Reproduce precisely the lines between the start of the data below and the line with "Given: Select the 顶层 layer tab", both included.
═════ SUPPLIED RECORDS ═════
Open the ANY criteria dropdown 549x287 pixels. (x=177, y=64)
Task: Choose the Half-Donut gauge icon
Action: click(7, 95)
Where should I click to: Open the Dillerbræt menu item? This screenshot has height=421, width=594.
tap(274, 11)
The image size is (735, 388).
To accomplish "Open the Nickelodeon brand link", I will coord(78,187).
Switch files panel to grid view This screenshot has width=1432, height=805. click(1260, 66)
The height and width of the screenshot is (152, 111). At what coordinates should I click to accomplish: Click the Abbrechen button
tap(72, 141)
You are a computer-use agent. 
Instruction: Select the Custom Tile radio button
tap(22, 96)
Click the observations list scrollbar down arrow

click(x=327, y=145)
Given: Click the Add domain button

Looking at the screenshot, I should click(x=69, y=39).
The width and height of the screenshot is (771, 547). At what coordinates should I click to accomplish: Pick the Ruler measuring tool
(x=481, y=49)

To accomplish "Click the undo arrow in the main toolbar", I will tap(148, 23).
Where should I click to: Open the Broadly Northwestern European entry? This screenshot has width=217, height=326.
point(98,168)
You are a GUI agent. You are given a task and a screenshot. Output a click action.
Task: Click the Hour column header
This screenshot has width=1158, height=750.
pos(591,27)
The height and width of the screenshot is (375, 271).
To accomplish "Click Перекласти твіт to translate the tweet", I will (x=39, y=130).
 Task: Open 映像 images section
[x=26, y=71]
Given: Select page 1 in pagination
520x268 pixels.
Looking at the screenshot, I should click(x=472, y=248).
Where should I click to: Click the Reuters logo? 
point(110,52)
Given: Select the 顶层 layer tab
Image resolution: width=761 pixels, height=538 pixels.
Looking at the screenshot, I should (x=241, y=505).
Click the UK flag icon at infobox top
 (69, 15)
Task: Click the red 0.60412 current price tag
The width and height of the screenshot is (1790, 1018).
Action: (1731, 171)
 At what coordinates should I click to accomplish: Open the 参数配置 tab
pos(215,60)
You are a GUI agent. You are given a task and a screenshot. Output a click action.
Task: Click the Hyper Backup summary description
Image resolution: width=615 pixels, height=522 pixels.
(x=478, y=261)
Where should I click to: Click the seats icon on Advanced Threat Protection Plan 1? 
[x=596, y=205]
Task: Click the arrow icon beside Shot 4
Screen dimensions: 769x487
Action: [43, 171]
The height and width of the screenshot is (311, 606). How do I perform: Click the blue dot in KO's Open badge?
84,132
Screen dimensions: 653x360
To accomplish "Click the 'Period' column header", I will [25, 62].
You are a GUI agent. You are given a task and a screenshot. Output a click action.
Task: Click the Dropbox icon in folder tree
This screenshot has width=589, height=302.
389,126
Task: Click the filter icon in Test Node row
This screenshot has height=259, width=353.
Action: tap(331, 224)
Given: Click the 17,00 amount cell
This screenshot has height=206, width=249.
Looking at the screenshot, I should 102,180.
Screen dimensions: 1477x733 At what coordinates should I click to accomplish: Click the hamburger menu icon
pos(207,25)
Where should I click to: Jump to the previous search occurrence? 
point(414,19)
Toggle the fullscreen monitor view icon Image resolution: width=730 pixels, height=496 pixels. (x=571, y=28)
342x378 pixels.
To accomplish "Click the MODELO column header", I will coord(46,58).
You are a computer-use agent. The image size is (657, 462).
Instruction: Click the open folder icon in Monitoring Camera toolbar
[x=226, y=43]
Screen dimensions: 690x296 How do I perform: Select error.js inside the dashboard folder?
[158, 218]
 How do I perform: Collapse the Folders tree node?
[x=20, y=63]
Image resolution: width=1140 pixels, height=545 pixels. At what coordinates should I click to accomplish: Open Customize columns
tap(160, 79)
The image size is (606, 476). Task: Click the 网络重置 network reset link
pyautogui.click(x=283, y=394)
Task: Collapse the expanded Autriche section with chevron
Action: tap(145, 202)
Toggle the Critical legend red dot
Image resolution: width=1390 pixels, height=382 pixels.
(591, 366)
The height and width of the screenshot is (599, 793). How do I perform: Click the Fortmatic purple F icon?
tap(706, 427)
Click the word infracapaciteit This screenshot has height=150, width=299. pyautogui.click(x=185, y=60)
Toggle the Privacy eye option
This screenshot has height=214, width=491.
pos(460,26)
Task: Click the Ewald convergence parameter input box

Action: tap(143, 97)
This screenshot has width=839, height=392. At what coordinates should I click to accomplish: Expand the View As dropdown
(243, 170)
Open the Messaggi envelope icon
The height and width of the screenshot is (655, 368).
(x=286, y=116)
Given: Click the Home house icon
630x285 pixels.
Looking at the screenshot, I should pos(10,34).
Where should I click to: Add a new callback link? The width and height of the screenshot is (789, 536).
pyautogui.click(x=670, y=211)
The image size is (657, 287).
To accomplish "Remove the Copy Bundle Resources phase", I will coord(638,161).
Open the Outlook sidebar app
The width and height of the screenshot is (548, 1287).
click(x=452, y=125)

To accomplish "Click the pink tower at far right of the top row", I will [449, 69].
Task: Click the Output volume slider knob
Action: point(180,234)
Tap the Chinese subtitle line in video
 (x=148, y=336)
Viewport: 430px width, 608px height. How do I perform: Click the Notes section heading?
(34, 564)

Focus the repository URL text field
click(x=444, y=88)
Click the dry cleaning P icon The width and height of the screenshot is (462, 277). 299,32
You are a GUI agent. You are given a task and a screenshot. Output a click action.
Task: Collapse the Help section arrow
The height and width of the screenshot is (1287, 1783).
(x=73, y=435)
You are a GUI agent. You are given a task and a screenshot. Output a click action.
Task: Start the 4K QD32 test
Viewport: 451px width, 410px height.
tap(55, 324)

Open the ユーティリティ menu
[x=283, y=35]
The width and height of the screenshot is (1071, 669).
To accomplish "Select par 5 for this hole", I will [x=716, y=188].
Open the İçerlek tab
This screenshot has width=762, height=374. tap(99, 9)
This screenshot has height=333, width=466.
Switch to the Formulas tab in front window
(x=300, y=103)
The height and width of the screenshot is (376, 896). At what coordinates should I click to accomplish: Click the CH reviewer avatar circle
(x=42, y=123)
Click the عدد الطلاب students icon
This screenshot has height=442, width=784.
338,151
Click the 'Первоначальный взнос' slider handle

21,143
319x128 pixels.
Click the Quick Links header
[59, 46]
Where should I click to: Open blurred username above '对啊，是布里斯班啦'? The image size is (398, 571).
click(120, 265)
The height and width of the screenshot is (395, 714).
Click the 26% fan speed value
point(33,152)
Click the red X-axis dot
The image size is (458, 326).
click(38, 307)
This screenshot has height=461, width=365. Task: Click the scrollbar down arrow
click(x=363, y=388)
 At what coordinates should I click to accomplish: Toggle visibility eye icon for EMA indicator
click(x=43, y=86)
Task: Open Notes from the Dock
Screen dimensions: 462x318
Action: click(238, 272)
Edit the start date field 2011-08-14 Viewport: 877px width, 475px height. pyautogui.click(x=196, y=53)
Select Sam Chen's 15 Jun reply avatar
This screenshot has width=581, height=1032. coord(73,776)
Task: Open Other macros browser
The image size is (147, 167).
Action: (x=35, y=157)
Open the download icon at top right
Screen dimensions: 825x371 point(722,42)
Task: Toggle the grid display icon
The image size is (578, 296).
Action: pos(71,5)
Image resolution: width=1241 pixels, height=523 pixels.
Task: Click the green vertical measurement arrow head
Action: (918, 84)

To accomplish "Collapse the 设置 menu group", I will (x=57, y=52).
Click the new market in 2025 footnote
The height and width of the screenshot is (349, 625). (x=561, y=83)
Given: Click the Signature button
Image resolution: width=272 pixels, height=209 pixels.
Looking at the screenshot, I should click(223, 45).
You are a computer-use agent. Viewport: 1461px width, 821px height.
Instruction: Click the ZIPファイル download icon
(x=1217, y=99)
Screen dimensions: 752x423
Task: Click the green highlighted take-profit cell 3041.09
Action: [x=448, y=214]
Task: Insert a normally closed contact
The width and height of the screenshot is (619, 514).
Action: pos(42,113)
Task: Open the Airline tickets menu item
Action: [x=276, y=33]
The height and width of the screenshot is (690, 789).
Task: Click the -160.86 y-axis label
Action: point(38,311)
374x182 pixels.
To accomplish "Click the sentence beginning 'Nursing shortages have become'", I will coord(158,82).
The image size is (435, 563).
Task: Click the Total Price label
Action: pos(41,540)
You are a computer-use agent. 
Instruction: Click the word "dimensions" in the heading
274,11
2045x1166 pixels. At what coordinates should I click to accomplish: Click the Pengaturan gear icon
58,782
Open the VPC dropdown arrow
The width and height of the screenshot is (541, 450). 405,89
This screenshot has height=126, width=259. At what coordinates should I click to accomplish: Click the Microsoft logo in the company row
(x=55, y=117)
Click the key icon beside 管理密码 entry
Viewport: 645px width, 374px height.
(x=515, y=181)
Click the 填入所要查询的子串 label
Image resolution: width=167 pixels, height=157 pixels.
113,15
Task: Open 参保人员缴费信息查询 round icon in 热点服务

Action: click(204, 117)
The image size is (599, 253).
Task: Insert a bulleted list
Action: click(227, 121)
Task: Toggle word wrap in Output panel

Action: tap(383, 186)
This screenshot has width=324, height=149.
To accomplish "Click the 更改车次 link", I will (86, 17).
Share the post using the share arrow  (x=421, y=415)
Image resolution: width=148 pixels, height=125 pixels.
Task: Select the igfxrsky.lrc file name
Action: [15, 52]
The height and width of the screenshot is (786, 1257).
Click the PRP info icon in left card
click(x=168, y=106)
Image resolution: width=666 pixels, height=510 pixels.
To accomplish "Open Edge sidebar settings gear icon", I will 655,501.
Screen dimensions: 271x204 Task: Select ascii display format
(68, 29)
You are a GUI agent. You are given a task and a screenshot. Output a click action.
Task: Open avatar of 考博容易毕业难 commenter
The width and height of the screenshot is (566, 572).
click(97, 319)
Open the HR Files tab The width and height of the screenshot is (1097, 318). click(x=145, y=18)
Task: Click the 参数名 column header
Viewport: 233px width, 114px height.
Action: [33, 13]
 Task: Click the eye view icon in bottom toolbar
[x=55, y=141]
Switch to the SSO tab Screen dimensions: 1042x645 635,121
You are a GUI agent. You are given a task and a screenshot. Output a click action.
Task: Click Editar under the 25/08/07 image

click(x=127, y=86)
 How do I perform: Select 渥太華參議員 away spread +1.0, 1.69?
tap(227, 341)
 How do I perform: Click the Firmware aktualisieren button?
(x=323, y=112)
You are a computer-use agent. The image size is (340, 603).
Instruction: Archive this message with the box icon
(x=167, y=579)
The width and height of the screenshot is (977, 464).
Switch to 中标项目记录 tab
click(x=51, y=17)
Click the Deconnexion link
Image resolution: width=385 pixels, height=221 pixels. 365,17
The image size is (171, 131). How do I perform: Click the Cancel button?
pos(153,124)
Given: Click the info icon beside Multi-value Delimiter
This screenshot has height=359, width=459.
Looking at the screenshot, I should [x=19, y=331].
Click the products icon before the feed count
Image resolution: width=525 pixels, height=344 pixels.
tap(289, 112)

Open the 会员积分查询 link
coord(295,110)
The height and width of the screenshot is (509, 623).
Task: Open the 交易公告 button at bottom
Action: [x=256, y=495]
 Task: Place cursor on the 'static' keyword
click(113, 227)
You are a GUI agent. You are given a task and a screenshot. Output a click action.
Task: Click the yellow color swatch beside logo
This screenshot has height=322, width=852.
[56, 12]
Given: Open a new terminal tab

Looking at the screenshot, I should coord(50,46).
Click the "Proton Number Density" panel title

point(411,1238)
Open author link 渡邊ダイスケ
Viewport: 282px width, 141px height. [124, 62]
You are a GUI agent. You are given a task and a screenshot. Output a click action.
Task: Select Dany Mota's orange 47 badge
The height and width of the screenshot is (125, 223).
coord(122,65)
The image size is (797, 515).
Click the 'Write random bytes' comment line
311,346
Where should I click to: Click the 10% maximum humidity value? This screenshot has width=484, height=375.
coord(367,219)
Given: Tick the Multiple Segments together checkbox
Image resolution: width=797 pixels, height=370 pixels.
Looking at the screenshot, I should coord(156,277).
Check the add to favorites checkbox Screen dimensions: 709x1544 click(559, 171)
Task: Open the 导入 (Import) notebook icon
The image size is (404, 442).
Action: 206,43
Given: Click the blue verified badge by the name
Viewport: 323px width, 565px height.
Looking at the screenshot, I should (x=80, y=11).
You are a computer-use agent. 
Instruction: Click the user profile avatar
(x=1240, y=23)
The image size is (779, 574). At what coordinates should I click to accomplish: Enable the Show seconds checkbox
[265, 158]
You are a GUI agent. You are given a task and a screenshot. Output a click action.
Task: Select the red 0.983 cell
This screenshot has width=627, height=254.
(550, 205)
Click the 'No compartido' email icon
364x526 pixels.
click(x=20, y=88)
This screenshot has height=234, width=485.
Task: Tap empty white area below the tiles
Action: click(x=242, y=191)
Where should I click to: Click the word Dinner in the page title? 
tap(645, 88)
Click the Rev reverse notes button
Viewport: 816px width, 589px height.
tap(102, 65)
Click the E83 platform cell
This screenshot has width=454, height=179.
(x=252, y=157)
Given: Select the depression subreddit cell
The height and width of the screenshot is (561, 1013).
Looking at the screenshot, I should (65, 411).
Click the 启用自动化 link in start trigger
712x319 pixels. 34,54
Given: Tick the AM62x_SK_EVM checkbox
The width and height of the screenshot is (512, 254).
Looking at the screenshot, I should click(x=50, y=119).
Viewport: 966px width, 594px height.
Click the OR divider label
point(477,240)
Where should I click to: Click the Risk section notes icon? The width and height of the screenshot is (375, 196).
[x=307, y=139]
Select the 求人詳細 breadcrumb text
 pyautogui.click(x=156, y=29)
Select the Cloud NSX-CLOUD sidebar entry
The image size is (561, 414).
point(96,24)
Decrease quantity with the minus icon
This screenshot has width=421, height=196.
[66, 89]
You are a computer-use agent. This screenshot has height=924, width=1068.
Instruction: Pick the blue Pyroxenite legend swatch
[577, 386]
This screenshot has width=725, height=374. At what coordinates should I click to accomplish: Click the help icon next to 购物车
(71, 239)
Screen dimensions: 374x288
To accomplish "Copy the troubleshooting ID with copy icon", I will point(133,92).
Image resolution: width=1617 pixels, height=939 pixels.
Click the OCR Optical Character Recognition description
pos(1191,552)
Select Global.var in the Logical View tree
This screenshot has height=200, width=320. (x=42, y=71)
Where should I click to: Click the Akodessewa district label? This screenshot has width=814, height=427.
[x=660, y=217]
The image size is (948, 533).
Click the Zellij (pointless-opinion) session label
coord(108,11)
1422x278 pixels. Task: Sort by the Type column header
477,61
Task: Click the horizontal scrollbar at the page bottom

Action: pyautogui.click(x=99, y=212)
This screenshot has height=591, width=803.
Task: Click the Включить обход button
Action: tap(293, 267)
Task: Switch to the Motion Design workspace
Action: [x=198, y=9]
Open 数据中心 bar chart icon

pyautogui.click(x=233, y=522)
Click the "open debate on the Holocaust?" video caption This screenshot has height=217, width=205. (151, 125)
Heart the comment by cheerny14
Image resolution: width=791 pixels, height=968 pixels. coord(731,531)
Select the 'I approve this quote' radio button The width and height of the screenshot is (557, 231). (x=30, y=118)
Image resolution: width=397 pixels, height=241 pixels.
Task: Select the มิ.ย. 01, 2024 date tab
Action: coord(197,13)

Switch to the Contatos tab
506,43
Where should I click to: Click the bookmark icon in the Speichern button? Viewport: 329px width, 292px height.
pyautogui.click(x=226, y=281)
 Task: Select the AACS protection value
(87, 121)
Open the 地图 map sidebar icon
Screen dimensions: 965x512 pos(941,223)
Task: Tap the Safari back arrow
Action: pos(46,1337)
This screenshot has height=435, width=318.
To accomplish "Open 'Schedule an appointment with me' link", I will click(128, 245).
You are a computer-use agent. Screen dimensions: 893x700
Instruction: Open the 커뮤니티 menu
═════
● ANSWER SECTION
Open the ANY criteria dropdown 549x287 pixels. (x=177, y=64)
Task: Choose the Half-Donut gauge icon
Action: click(7, 95)
Where should I click to: Open the Dillerbræt menu item? This screenshot has height=421, width=594.
tap(274, 11)
The image size is (735, 388).
To accomplish "Open the Nickelodeon brand link", I will coord(78,187).
Switch files panel to grid view This screenshot has width=1432, height=805. click(1260, 66)
The height and width of the screenshot is (152, 111). At what coordinates should I click to accomplish: Click the Abbrechen button
tap(72, 141)
You are a computer-use agent. 
Instruction: Select the Custom Tile radio button
tap(22, 96)
Click the observations list scrollbar down arrow

click(x=327, y=145)
Given: Click the Add domain button

Looking at the screenshot, I should click(x=69, y=39).
The width and height of the screenshot is (771, 547). At what coordinates should I click to accomplish: Pick the Ruler measuring tool
(x=481, y=49)

To accomplish "Click the undo arrow in the main toolbar", I will tap(148, 23).
Where should I click to: Open the Broadly Northwestern European entry? This screenshot has width=217, height=326.
point(98,168)
You are a GUI agent. You are given a task and a screenshot. Output a click action.
Task: Click the Hour column header
This screenshot has width=1158, height=750.
pos(591,27)
The height and width of the screenshot is (375, 271).
To accomplish "Click Перекласти твіт to translate the tweet", I will (x=39, y=130).
 Task: Open 映像 images section
[x=26, y=71]
Given: Select page 1 in pagination
520x268 pixels.
Looking at the screenshot, I should click(x=472, y=248).
Where should I click to: Click the Reuters logo? 
point(110,52)
Given: Select the 顶层 layer tab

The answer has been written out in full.